Please copy each of the rows below word for word, leaving out the pictures.

[Item-finding rows]
# # #

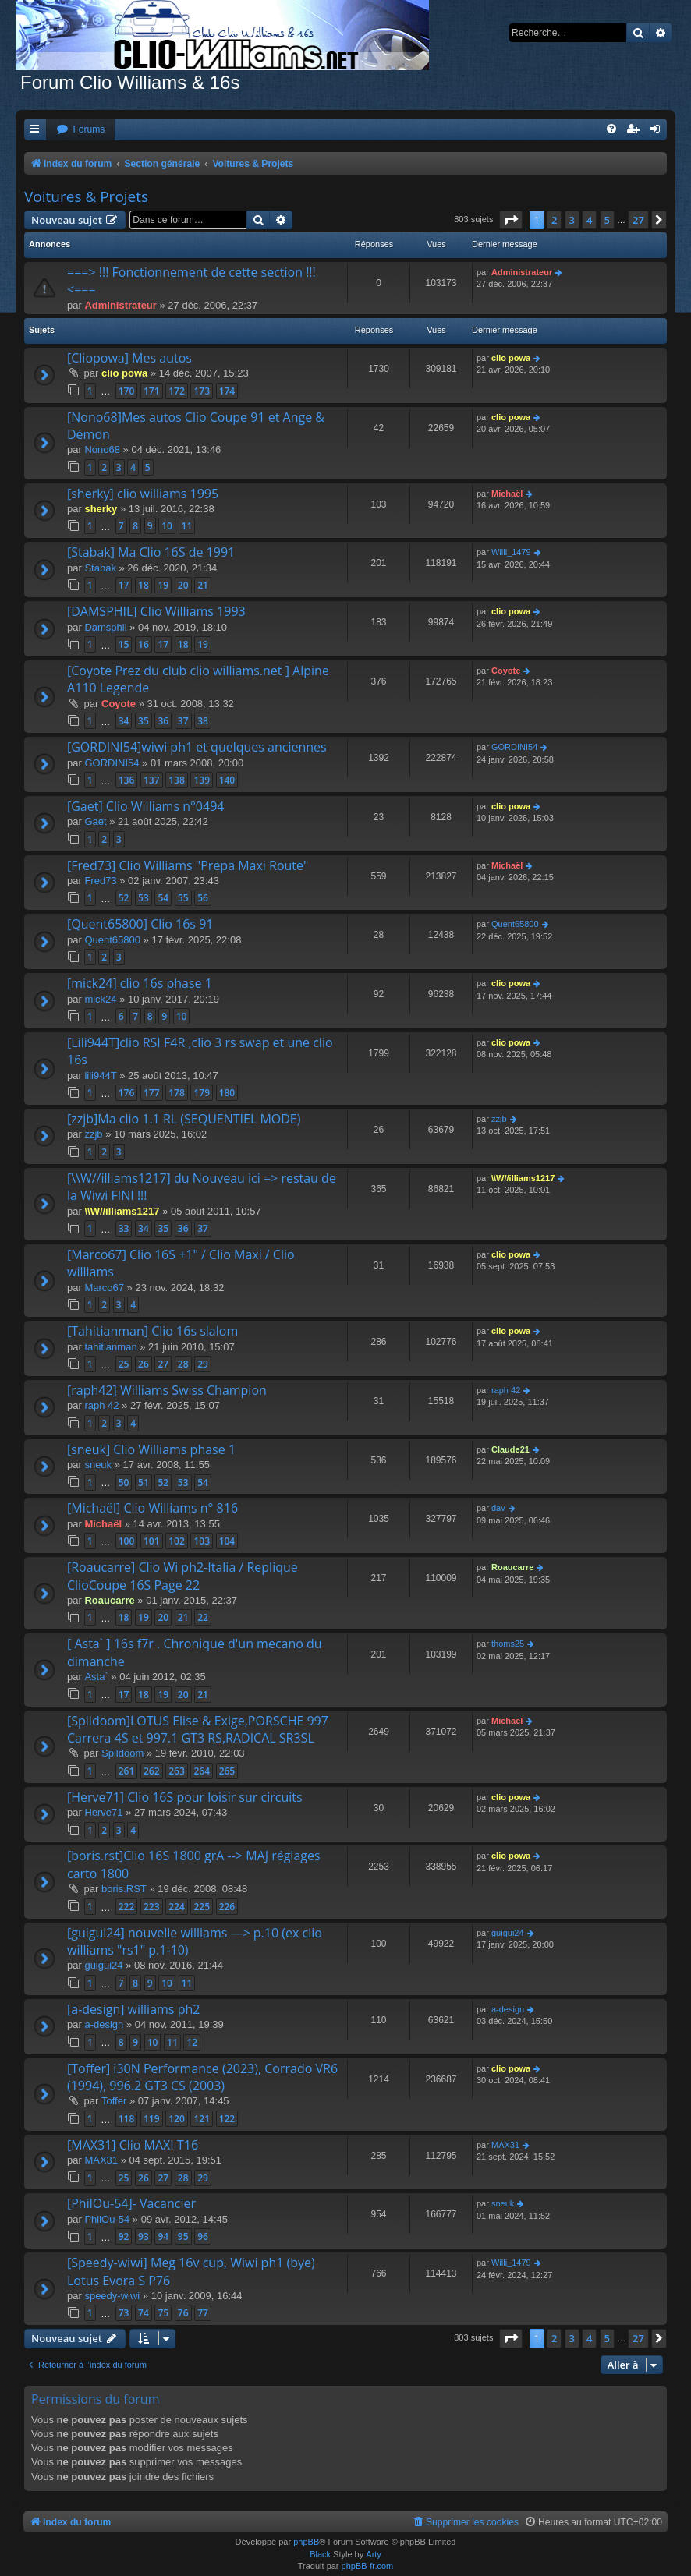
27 (163, 1364)
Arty (373, 2554)
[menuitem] (80, 129)
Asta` (96, 1677)
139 (201, 780)
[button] (511, 220)
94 (163, 2236)
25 (124, 1364)
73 (124, 2312)
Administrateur (120, 305)
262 (152, 1771)
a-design (103, 2024)
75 (163, 2312)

# # #

=== EXERCISE RESPONSE ===
27 (163, 1364)
Arty (373, 2554)
[menuitem] (80, 129)
Asta` (96, 1677)
139 (201, 780)
[button] (511, 220)
94 (163, 2236)
25 (124, 1364)
73 (124, 2312)
Administrateur (120, 305)
262 (152, 1771)
a-design (103, 2024)
75 (163, 2312)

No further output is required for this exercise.